The Northern Beaches has been captivated by a mass migration of butterflies.
Yesterday afternoon, Northern Beaches locals noticed large numbers of butterflies flying in the same north-easterly direction.
“Hundreds flying past,” said Sioned from Palm Beach, “Flowing through our backyard,” said Olof from Avalon Beach, and “So many it looked like it was snowing,” said Camilla, who was playing golf at Mona Vale.
The butterflies were identified as the Caper White Butterfly. They are white with black edged wings and typically live west of the Blue Mountains.
The Caper White Butterfly is so named because it feeds on caper shrubs that grow in inland NSW and QLD. They migrate north in spring, usually flying west of the Great Dividing Range.
Blown off their normal course by a westerly wind, they are now migrating along the coast. They maintain rapid flight close to the ground during the day, resting on trees and shrubs at night.

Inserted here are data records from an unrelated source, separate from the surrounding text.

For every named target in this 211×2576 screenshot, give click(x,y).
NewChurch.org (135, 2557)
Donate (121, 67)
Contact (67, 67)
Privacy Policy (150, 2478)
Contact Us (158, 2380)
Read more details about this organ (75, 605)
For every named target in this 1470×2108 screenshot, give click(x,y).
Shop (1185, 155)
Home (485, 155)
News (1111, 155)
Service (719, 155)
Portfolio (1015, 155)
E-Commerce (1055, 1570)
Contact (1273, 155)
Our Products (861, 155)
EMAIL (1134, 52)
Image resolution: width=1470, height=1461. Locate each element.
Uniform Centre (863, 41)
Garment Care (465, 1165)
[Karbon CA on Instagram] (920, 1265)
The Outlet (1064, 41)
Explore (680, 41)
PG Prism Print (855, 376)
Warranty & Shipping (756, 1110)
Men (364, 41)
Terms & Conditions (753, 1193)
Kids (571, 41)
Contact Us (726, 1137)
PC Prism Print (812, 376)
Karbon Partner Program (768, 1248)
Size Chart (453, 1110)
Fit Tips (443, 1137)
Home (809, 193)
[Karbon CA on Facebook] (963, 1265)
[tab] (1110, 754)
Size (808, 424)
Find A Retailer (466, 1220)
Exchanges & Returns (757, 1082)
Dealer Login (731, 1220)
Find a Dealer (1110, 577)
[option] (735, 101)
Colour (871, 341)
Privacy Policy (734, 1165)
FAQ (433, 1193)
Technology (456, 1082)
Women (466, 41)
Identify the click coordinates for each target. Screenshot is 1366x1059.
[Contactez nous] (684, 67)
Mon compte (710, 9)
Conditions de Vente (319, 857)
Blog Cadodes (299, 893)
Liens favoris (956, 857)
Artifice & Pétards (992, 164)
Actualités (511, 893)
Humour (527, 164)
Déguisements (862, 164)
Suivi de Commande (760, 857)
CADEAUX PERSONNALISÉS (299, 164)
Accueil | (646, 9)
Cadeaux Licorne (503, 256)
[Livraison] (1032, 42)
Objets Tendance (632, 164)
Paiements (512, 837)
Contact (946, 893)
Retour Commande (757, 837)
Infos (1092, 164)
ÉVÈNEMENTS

Other residents on the social media service Nextdoor expressed delight at the large number of butterflies.
“Never seen this before,” said Stella from Bilgola Plateau, “Lovely to watch,” said Tess from Newport, “It’s gorgeous,” said Nikki from Clareville, and “Most beautiful sight,” said Colleen from Mona Vale.
Not everyone was enthusiastic at the sudden influx of butterflies to their gardens however, with keen vegetable gardeners worried about the potential impact on their leafy greens.